:: Problem to work on ::
The line containing "Task: Select column J header" and all lines following it in the listing below are to be reproduced exactly, with no other lines.

***** Records for this exercise

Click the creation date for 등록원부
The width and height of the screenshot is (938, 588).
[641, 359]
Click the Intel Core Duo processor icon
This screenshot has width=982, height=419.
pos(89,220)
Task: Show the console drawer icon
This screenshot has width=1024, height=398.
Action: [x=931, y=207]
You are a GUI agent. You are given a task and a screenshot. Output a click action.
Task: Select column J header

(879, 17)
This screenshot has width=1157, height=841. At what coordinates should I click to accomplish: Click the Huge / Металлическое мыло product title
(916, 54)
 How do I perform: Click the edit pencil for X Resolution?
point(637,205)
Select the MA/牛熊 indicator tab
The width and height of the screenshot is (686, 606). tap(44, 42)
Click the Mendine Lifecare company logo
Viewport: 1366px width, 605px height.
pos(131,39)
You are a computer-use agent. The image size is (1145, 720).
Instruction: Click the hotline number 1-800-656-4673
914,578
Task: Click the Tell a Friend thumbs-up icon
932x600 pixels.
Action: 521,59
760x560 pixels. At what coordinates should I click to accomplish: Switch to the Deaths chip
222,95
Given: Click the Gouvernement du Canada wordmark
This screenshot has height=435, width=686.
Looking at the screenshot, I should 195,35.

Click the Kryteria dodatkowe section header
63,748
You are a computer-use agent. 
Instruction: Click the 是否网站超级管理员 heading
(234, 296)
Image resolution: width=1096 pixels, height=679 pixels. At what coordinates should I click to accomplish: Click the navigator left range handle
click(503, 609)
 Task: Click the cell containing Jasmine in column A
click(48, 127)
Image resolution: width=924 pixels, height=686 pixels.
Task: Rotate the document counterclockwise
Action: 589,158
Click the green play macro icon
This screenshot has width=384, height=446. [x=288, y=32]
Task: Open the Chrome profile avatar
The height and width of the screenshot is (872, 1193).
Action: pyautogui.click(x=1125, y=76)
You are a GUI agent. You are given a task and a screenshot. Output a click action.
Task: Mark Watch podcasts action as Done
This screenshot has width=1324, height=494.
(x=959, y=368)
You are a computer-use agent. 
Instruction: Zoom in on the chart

**********

:: Reply to the exercise ::
Task: Select column J header

(879, 17)
This screenshot has width=1157, height=841. At what coordinates should I click to accomplish: Click the Huge / Металлическое мыло product title
(916, 54)
 How do I perform: Click the edit pencil for X Resolution?
point(637,205)
Select the MA/牛熊 indicator tab
The width and height of the screenshot is (686, 606). tap(44, 42)
Click the Mendine Lifecare company logo
Viewport: 1366px width, 605px height.
pos(131,39)
You are a computer-use agent. The image size is (1145, 720).
Instruction: Click the hotline number 1-800-656-4673
914,578
Task: Click the Tell a Friend thumbs-up icon
932x600 pixels.
Action: 521,59
760x560 pixels. At what coordinates should I click to accomplish: Switch to the Deaths chip
222,95
Given: Click the Gouvernement du Canada wordmark
This screenshot has height=435, width=686.
Looking at the screenshot, I should 195,35.

Click the Kryteria dodatkowe section header
63,748
You are a computer-use agent. 
Instruction: Click the 是否网站超级管理员 heading
(234, 296)
Image resolution: width=1096 pixels, height=679 pixels. At what coordinates should I click to accomplish: Click the navigator left range handle
click(503, 609)
 Task: Click the cell containing Jasmine in column A
click(48, 127)
Image resolution: width=924 pixels, height=686 pixels.
Task: Rotate the document counterclockwise
Action: 589,158
Click the green play macro icon
This screenshot has width=384, height=446. [x=288, y=32]
Task: Open the Chrome profile avatar
The height and width of the screenshot is (872, 1193).
Action: pyautogui.click(x=1125, y=76)
You are a GUI agent. You are given a task and a screenshot. Output a click action.
Task: Mark Watch podcasts action as Done
This screenshot has width=1324, height=494.
(x=959, y=368)
You are a computer-use agent. 
Instruction: Zoom in on the chart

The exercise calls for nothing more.